WAS ERWARTET WIRD
Welchen Stoff muss Clausen laut dem Text über den Kerzenladen färben, um rote Kerzen herzustellen?

AUSZUG AUS DOKUMENT
Vor 20 Jahren Kerzenladen geöffnet
Nach Zwischenstationen als Geschäftsführerin von Rosenthal an der Schildergasse und als Mitarbeiterin eines schwedischen Möbelhauses in Godorf hat sie vor 20 Jahren den „Kerzenladen“ eröffnet. „Eine Ausbildung zur Kerzendreherin habe ich nicht. Ich bin Dänin, wir können das“, sagt Clausen. In Deutschland ist es möglich, eine Ausbildung zum „Wachszieher“ zu machen. Es gebe aber nur einen Ausbilder in Süddeutschland.Clausen produziert heute rote Kerzen. Dazu muss sie das farblose Stearin färben. Sie schmilzt in einem Topf den Farbstoff. „Das muss man sich vorstellen wie einen Fettstift für Kinder.“ Bei Clausen ist alles Natur. „Industrielle Duftkerzen sind oft das reinste Gift.“ Nachdem der Farbstoff aufgelöst ist, schüttet sie ihn in den Schmelzbottich, rührt, dann geht alles sehr schnell. In den Boden des Tisches sind kleine Löcher gebohrt, aus denen Dochte in die Kerzenformen ragen.

[Zeilen aus einem Datensatz]

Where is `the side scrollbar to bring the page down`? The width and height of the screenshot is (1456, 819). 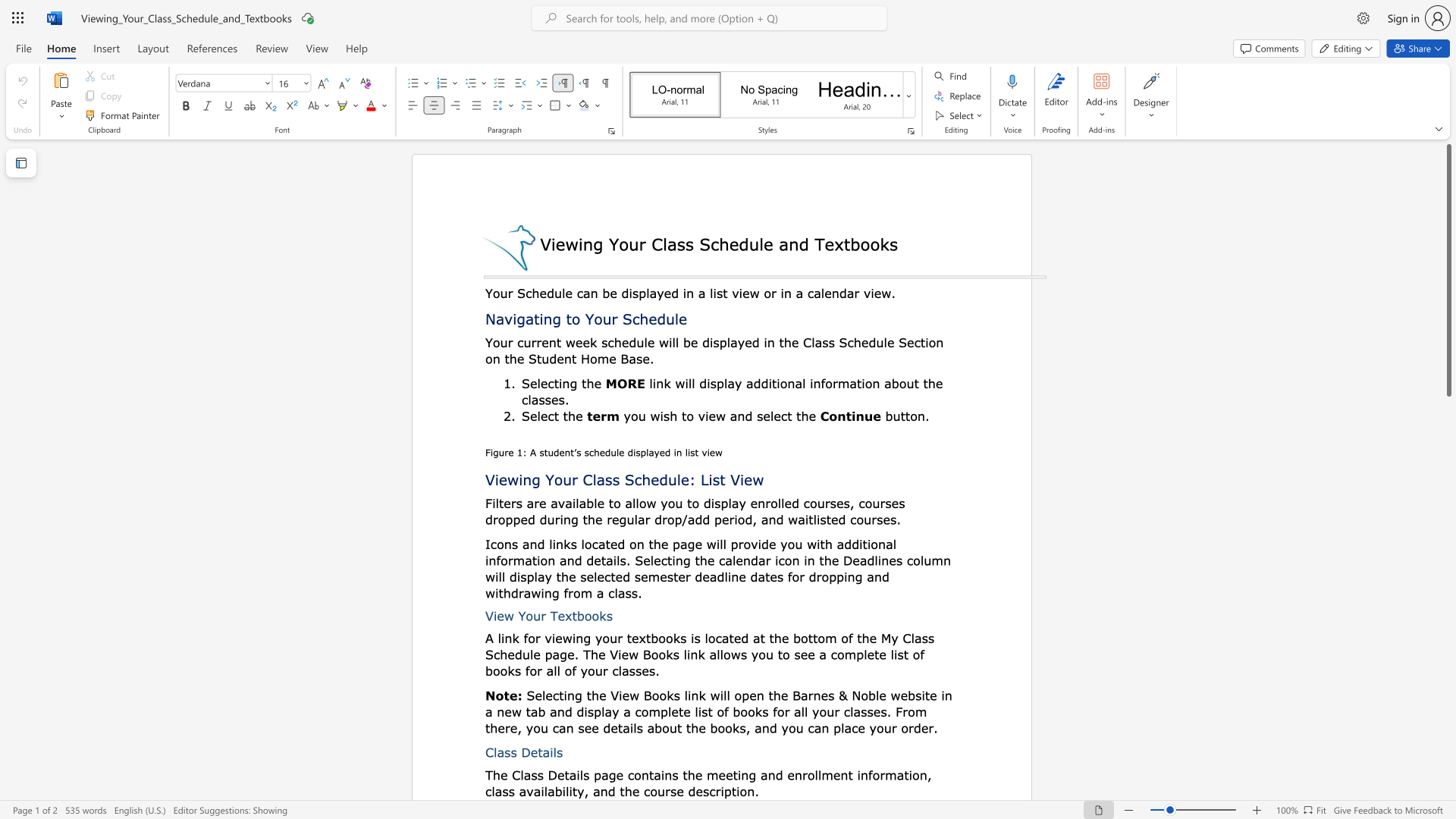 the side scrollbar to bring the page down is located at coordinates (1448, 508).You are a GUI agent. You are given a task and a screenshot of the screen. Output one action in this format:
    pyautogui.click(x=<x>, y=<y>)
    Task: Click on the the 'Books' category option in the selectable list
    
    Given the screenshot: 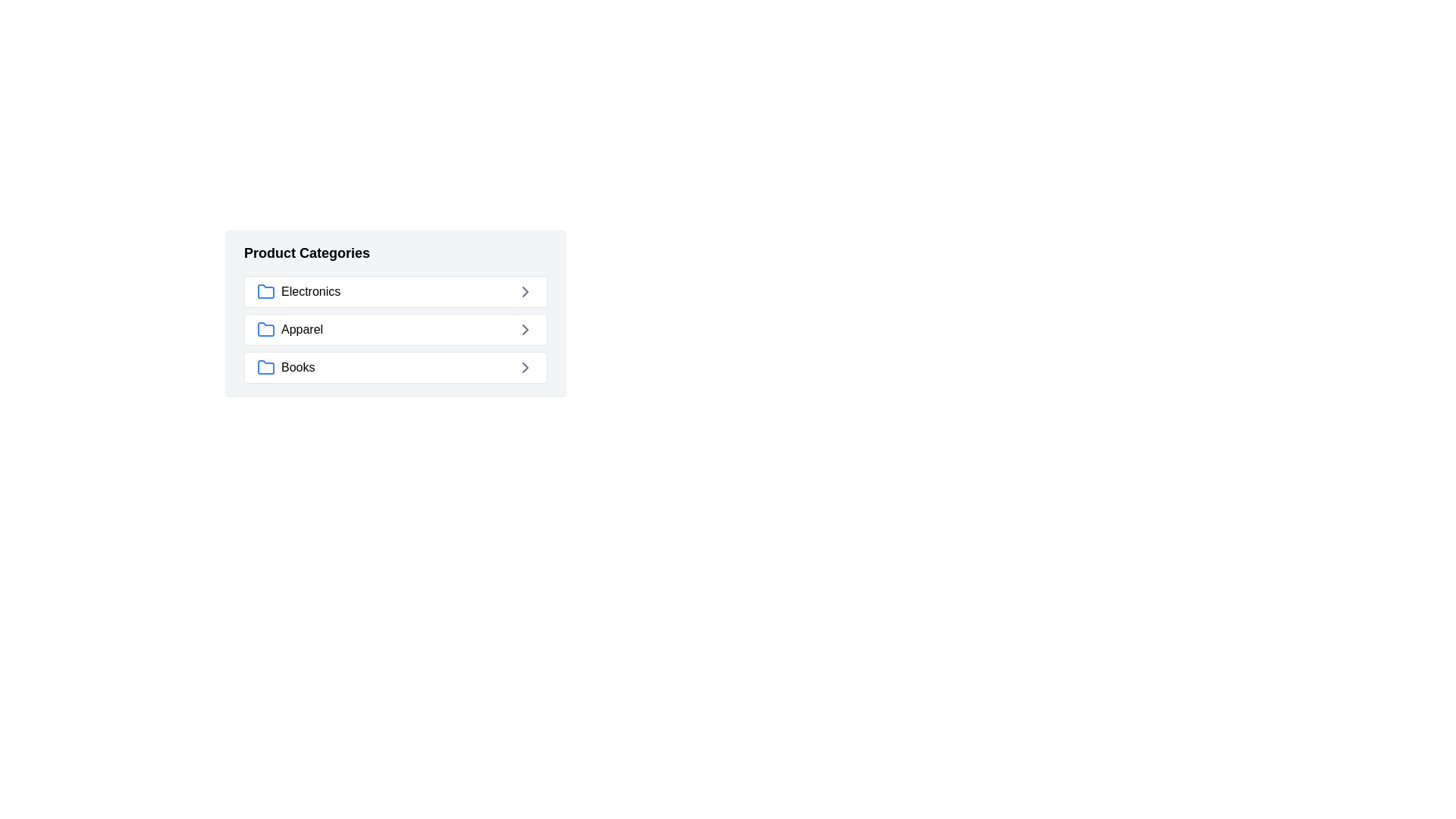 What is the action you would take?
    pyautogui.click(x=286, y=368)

ERGEBNIS
Das farblose Stearin.